Le 14 juillet, à 10h34 heure de Paris, l’armée de l’air défilera au-dessus des Champs-Élysées à l’occasion de la Fête nationale. Un rendez-vous annuel très attendu par les Français. Mais ce spectacle se prépare et des répétitions générales du défilé ont lieu. 

De notre envoyée spéciale à Orléans,

Dans une minute à peine, l’A400M, plus gros avion de l’armée de l’air va décoller. Au programme : 1 heure 30 de vol pendant laquelle des avions de plusieurs bases françaises vont rejoindre la formation, puis 10 minutes de défilé au-dessus d’Orléans.  

S’affairant aux derniers préparatifs, l’adjudant mécanicien Jeremy présente son avion favori. « L’A400M est un gros avion de transport.
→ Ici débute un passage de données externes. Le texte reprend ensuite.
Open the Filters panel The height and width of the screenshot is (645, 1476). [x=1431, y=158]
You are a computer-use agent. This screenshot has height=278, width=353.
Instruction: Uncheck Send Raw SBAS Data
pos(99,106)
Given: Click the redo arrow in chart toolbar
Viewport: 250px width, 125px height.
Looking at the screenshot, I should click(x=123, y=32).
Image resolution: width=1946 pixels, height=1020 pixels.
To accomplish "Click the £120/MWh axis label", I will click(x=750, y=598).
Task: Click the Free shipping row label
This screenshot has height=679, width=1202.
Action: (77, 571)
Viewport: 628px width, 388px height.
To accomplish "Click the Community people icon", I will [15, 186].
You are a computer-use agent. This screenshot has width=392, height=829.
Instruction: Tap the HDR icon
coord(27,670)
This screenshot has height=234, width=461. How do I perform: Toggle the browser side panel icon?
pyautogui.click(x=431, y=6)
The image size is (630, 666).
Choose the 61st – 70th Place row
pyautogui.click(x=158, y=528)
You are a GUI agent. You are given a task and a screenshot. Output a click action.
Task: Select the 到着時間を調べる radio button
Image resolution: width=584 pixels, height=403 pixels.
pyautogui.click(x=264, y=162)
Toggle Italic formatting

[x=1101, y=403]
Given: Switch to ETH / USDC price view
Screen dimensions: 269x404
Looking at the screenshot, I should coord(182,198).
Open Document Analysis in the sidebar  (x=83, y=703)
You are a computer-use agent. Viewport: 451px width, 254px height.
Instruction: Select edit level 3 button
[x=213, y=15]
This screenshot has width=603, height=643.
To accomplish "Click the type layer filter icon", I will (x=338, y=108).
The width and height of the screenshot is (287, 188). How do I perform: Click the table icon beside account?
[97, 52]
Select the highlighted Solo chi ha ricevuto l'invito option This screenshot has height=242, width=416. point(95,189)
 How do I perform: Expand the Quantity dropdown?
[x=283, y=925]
On transporte du matériel, du fret, et également des passagers. Mais c’est aussi un avion tactique, on va pouvoir faire du largage de parachutistes, du largage matériel... » décrit-il.
Fierté et légère appréhension
En dehors des impératifs militaires, l’A400M fait aussi des opérations de premiers secours auprès des civils. En ce jour de répétition et pour le jour J, il est seul dans les airs à représenter son modèle, positionné derrière les avions de chasse et la patrouille de France.  

À son commandement, le souriant capitaine Christophe. C’est la première fois qu’il pilote pour le défilé du 14-Juillet. Il éprouve « de la fierté parce que ce genre de défilé représente l’aboutissement de beaucoup de mois, d’années de travail avec des qualifications à passer pour pouvoir passer ce genre de missions » dit-il, mais aussi « une légère pointe d’appréhension parce qu’on veut montrer à tout le monde que l’Armée de l’air et de l’espace est au rendez-vous, que nous sommes des professionnels et qu’on est capable de réaliser les missions qui nous sont confiées. »
Pas de droit à l'erreur ni à l'imprécision
Du haut de ses 33 ans, le capitaine compte 2 000 heures de vol à son actif et 6 années de pratique sur l’A400M. Ce qu’il va réaliser pendant le défilé, c’est ce pour quoi il s’entraîne quotidiennement. « Arriver sur un point à l’heure donner, voler à plusieurs avions, s’insérer dans un dispositif aérien complexe... On s’entraîne aujourd’hui pour prendre de l’aisance pour être sûr que le jour J tout va bien se passer. Si cela se passe bien aujourd’hui, il n’y a aucune raison que le jour J cela ne se passe pas de façon nominale », assure le capitaine. 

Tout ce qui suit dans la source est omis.